**Task directions**
Beginning with the first entry, print all the records exactly.

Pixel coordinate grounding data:
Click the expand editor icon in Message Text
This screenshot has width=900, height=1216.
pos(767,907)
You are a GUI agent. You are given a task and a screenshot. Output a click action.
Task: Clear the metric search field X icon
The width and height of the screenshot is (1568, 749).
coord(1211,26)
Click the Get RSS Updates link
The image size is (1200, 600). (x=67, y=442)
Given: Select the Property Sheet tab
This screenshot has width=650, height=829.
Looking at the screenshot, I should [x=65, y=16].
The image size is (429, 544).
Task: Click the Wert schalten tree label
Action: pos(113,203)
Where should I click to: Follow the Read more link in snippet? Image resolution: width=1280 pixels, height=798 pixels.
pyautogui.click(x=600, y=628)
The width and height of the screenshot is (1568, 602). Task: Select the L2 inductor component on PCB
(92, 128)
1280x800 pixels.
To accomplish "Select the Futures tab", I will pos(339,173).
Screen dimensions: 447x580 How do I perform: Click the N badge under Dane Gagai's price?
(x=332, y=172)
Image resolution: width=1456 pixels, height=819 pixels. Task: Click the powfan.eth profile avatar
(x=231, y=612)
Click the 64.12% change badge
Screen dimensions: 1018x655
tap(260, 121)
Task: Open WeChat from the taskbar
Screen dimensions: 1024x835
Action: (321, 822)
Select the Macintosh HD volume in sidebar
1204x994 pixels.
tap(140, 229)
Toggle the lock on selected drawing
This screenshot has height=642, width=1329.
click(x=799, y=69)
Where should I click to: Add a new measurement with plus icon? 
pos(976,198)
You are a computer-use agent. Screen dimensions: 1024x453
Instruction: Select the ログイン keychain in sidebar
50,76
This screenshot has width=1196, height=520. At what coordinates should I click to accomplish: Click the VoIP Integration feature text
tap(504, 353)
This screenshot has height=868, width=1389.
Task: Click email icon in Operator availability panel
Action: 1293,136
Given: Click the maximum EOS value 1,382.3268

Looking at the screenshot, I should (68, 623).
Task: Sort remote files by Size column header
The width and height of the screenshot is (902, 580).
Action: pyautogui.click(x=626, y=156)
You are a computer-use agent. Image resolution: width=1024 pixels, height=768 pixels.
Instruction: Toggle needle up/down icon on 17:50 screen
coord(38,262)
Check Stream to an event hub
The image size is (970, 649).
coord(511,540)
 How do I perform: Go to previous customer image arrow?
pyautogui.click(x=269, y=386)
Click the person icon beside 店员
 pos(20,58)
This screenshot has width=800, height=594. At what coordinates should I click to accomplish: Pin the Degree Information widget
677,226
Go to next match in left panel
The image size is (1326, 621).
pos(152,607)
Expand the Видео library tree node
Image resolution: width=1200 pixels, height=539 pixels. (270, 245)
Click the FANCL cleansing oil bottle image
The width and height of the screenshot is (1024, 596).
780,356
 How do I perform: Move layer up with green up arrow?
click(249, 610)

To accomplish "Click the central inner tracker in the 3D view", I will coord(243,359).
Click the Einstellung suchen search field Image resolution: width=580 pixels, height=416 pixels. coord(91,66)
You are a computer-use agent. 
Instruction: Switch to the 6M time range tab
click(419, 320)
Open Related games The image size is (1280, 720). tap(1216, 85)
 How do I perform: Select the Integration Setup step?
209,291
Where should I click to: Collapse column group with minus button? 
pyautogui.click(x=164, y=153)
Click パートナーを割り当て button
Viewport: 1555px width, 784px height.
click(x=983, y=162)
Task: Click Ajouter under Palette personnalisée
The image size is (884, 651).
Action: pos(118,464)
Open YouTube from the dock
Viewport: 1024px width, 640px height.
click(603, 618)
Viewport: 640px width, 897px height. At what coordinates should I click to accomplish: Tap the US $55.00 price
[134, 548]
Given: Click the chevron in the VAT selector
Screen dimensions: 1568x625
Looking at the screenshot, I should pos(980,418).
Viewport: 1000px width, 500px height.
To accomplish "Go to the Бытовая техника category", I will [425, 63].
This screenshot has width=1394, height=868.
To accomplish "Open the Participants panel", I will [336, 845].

**Exercise output**
Click the expand editor icon in Message Text
This screenshot has width=900, height=1216.
pos(767,907)
You are a GUI agent. You are given a task and a screenshot. Output a click action.
Task: Clear the metric search field X icon
The width and height of the screenshot is (1568, 749).
coord(1211,26)
Click the Get RSS Updates link
The image size is (1200, 600). (x=67, y=442)
Given: Select the Property Sheet tab
This screenshot has width=650, height=829.
Looking at the screenshot, I should [x=65, y=16].
The image size is (429, 544).
Task: Click the Wert schalten tree label
Action: pos(113,203)
Where should I click to: Follow the Read more link in snippet? Image resolution: width=1280 pixels, height=798 pixels.
pyautogui.click(x=600, y=628)
The width and height of the screenshot is (1568, 602). Task: Select the L2 inductor component on PCB
(92, 128)
1280x800 pixels.
To accomplish "Select the Futures tab", I will pos(339,173).
Screen dimensions: 447x580 How do I perform: Click the N badge under Dane Gagai's price?
(x=332, y=172)
Image resolution: width=1456 pixels, height=819 pixels. Task: Click the powfan.eth profile avatar
(x=231, y=612)
Click the 64.12% change badge
Screen dimensions: 1018x655
tap(260, 121)
Task: Open WeChat from the taskbar
Screen dimensions: 1024x835
Action: (321, 822)
Select the Macintosh HD volume in sidebar
1204x994 pixels.
tap(140, 229)
Toggle the lock on selected drawing
This screenshot has height=642, width=1329.
click(x=799, y=69)
Where should I click to: Add a new measurement with plus icon? 
pos(976,198)
You are a computer-use agent. Screen dimensions: 1024x453
Instruction: Select the ログイン keychain in sidebar
50,76
This screenshot has width=1196, height=520. At what coordinates should I click to accomplish: Click the VoIP Integration feature text
tap(504, 353)
This screenshot has height=868, width=1389.
Task: Click email icon in Operator availability panel
Action: 1293,136
Given: Click the maximum EOS value 1,382.3268

Looking at the screenshot, I should (68, 623).
Task: Sort remote files by Size column header
The width and height of the screenshot is (902, 580).
Action: pyautogui.click(x=626, y=156)
You are a computer-use agent. Image resolution: width=1024 pixels, height=768 pixels.
Instruction: Toggle needle up/down icon on 17:50 screen
coord(38,262)
Check Stream to an event hub
The image size is (970, 649).
coord(511,540)
 How do I perform: Go to previous customer image arrow?
pyautogui.click(x=269, y=386)
Click the person icon beside 店员
 pos(20,58)
This screenshot has width=800, height=594. At what coordinates should I click to accomplish: Pin the Degree Information widget
677,226
Go to next match in left panel
The image size is (1326, 621).
pos(152,607)
Expand the Видео library tree node
Image resolution: width=1200 pixels, height=539 pixels. (270, 245)
Click the FANCL cleansing oil bottle image
The width and height of the screenshot is (1024, 596).
780,356
 How do I perform: Move layer up with green up arrow?
click(249, 610)

To accomplish "Click the central inner tracker in the 3D view", I will coord(243,359).
Click the Einstellung suchen search field Image resolution: width=580 pixels, height=416 pixels. coord(91,66)
You are a computer-use agent. 
Instruction: Switch to the 6M time range tab
click(419, 320)
Open Related games The image size is (1280, 720). tap(1216, 85)
 How do I perform: Select the Integration Setup step?
209,291
Where should I click to: Collapse column group with minus button? 
pyautogui.click(x=164, y=153)
Click パートナーを割り当て button
Viewport: 1555px width, 784px height.
click(x=983, y=162)
Task: Click Ajouter under Palette personnalisée
The image size is (884, 651).
Action: pos(118,464)
Open YouTube from the dock
Viewport: 1024px width, 640px height.
click(603, 618)
Viewport: 640px width, 897px height. At what coordinates should I click to accomplish: Tap the US $55.00 price
[134, 548]
Given: Click the chevron in the VAT selector
Screen dimensions: 1568x625
Looking at the screenshot, I should pos(980,418).
Viewport: 1000px width, 500px height.
To accomplish "Go to the Бытовая техника category", I will [425, 63].
This screenshot has width=1394, height=868.
To accomplish "Open the Participants panel", I will [336, 845].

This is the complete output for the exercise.